▸ Task instructions:
Find the word "agent" in the listing below. Copy every line that has it.

▸ Records for this exercise:
"""
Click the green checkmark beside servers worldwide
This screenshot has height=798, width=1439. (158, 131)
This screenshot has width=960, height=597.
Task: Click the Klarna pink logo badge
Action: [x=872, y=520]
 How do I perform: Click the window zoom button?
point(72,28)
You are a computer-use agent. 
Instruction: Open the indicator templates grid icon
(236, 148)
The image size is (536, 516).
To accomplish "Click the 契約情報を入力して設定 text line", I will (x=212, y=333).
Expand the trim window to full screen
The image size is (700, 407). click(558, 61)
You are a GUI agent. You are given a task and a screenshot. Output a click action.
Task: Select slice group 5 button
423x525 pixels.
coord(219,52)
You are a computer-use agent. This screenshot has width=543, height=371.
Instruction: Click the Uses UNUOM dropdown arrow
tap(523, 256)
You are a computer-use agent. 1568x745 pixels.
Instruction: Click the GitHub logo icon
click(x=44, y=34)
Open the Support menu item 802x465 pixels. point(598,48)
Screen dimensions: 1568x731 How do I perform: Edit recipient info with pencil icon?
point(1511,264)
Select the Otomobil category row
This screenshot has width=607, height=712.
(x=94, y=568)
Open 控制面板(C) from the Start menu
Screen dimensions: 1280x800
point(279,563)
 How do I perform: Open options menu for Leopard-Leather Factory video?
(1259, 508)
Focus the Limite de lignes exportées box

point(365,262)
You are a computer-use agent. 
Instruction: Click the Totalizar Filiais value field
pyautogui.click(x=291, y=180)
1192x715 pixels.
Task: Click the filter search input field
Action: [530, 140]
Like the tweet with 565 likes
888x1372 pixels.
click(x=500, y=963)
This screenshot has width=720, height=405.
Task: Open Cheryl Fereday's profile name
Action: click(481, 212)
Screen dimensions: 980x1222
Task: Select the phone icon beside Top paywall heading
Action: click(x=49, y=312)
"""
▸ Reply to the task:
You are a computer-use agent. 
You are a GUI agent. You are given a task and a screenshot. Output a click action.
You are a computer-use agent. This screenshot has width=543, height=371.
You are a computer-use agent. 1568x745 pixels.
You are a computer-use agent. 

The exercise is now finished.